WHAT YOU ARE ASKED TO DO:
Copy the lines below word for word, starting at the line that contains "Choose 12.95% by clicking its answer label" and ending at the line that contains "point(703,707)", with both of those lines included.

DATA SHOWN:
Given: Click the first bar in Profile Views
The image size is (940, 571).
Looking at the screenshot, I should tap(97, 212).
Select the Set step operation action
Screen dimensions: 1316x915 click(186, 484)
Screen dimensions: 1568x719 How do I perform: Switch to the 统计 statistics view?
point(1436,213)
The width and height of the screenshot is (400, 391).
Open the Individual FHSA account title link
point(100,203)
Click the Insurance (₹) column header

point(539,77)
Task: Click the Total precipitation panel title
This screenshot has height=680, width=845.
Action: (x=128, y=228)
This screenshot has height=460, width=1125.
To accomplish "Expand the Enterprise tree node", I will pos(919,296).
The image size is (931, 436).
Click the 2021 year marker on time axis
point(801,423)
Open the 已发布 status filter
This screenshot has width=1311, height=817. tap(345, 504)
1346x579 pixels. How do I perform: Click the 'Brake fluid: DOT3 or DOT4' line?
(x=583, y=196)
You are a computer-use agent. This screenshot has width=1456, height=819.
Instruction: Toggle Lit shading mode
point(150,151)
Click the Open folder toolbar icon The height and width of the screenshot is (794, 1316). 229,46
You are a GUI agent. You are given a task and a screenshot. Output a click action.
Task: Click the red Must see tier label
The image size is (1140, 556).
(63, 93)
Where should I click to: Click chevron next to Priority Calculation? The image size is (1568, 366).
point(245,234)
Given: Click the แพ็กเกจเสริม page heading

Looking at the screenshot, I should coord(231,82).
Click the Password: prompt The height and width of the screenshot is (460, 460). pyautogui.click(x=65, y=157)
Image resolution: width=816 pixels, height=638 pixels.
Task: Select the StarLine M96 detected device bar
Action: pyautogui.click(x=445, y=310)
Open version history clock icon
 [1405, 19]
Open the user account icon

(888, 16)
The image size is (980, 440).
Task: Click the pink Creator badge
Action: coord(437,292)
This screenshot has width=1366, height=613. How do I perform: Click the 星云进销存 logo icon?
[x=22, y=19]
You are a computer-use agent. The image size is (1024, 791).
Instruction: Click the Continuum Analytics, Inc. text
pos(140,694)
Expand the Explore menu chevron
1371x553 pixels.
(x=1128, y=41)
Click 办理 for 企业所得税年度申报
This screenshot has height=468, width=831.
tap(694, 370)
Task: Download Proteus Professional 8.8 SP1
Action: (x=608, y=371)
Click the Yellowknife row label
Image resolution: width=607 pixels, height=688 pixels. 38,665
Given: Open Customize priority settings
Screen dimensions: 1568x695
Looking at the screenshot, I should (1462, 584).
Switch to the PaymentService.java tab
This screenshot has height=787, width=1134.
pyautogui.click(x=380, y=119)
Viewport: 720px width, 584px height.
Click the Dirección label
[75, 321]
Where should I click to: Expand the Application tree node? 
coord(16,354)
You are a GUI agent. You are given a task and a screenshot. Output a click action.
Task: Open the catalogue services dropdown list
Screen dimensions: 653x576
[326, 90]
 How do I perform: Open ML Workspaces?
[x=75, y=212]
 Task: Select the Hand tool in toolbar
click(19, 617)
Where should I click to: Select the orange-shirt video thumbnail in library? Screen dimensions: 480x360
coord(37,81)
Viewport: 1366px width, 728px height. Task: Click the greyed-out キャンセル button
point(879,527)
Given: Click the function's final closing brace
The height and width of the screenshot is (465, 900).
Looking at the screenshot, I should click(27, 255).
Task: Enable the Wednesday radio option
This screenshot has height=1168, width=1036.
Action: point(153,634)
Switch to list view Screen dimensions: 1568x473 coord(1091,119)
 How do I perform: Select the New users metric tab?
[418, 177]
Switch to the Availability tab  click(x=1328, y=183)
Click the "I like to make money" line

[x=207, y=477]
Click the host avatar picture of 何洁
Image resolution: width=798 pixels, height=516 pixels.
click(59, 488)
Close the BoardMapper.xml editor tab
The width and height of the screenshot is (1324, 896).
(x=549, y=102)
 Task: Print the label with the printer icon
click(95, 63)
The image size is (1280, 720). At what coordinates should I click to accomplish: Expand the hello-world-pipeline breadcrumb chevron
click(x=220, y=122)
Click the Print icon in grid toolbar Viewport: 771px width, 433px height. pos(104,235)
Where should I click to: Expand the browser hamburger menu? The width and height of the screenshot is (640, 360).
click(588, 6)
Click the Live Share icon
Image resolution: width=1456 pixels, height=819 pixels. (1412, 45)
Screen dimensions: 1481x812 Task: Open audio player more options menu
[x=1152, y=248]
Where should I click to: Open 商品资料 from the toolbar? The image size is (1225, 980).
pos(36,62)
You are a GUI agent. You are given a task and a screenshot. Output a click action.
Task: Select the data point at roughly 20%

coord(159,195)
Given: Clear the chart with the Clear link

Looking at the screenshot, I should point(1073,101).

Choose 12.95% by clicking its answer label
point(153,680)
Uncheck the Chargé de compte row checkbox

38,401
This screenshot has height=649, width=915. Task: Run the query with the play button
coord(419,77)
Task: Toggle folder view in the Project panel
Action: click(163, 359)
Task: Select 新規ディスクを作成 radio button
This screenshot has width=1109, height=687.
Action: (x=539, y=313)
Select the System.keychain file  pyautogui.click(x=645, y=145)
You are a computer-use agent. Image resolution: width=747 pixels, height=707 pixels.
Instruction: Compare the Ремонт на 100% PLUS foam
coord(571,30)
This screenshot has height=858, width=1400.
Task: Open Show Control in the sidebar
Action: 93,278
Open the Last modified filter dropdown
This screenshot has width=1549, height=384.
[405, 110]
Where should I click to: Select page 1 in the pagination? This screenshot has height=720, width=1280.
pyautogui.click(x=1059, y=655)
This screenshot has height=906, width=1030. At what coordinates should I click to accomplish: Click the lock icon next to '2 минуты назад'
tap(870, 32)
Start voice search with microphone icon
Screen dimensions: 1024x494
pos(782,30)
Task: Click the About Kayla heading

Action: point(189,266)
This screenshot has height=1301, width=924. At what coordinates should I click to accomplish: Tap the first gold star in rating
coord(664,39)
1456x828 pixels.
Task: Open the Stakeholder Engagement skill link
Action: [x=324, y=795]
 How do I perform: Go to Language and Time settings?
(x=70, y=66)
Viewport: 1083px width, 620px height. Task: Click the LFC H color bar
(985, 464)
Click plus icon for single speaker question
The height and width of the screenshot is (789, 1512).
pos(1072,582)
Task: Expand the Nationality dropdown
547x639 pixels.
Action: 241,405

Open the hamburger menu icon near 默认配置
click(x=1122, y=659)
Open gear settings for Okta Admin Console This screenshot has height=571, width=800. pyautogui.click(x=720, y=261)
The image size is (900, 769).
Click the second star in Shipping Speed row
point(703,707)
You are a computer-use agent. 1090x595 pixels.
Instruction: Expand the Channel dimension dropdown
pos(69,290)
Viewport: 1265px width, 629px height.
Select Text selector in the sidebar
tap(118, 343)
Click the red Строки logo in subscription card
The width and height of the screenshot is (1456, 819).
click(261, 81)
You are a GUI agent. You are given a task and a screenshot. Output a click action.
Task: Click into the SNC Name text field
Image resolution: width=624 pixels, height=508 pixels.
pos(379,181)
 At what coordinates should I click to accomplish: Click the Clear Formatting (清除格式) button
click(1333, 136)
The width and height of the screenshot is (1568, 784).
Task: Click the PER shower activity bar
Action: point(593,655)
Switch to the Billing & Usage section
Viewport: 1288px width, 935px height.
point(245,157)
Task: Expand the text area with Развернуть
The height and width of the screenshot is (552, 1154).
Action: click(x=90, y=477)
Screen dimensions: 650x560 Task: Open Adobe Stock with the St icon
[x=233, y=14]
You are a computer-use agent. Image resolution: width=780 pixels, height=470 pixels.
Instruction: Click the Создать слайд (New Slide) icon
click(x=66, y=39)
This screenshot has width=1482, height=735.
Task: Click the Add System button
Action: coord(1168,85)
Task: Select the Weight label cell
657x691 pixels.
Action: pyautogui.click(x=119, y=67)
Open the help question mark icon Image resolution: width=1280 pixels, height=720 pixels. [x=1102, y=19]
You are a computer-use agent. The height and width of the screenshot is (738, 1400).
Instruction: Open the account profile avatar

SOLUTION TO THIS EXERCISE:
Choose 12.95% by clicking its answer label
point(153,680)
Uncheck the Chargé de compte row checkbox

38,401
This screenshot has height=649, width=915. Task: Run the query with the play button
coord(419,77)
Task: Toggle folder view in the Project panel
Action: click(163, 359)
Task: Select 新規ディスクを作成 radio button
This screenshot has width=1109, height=687.
Action: (x=539, y=313)
Select the System.keychain file  pyautogui.click(x=645, y=145)
You are a computer-use agent. Image resolution: width=747 pixels, height=707 pixels.
Instruction: Compare the Ремонт на 100% PLUS foam
coord(571,30)
This screenshot has height=858, width=1400.
Task: Open Show Control in the sidebar
Action: 93,278
Open the Last modified filter dropdown
This screenshot has width=1549, height=384.
[405, 110]
Where should I click to: Select page 1 in the pagination? This screenshot has height=720, width=1280.
pyautogui.click(x=1059, y=655)
This screenshot has height=906, width=1030. At what coordinates should I click to accomplish: Click the lock icon next to '2 минуты назад'
tap(870, 32)
Start voice search with microphone icon
Screen dimensions: 1024x494
pos(782,30)
Task: Click the About Kayla heading

Action: point(189,266)
This screenshot has height=1301, width=924. At what coordinates should I click to accomplish: Tap the first gold star in rating
coord(664,39)
1456x828 pixels.
Task: Open the Stakeholder Engagement skill link
Action: [x=324, y=795]
 How do I perform: Go to Language and Time settings?
(x=70, y=66)
Viewport: 1083px width, 620px height. Task: Click the LFC H color bar
(985, 464)
Click plus icon for single speaker question
The height and width of the screenshot is (789, 1512).
pos(1072,582)
Task: Expand the Nationality dropdown
547x639 pixels.
Action: 241,405

Open the hamburger menu icon near 默认配置
click(x=1122, y=659)
Open gear settings for Okta Admin Console This screenshot has height=571, width=800. pyautogui.click(x=720, y=261)
The image size is (900, 769).
Click the second star in Shipping Speed row
point(703,707)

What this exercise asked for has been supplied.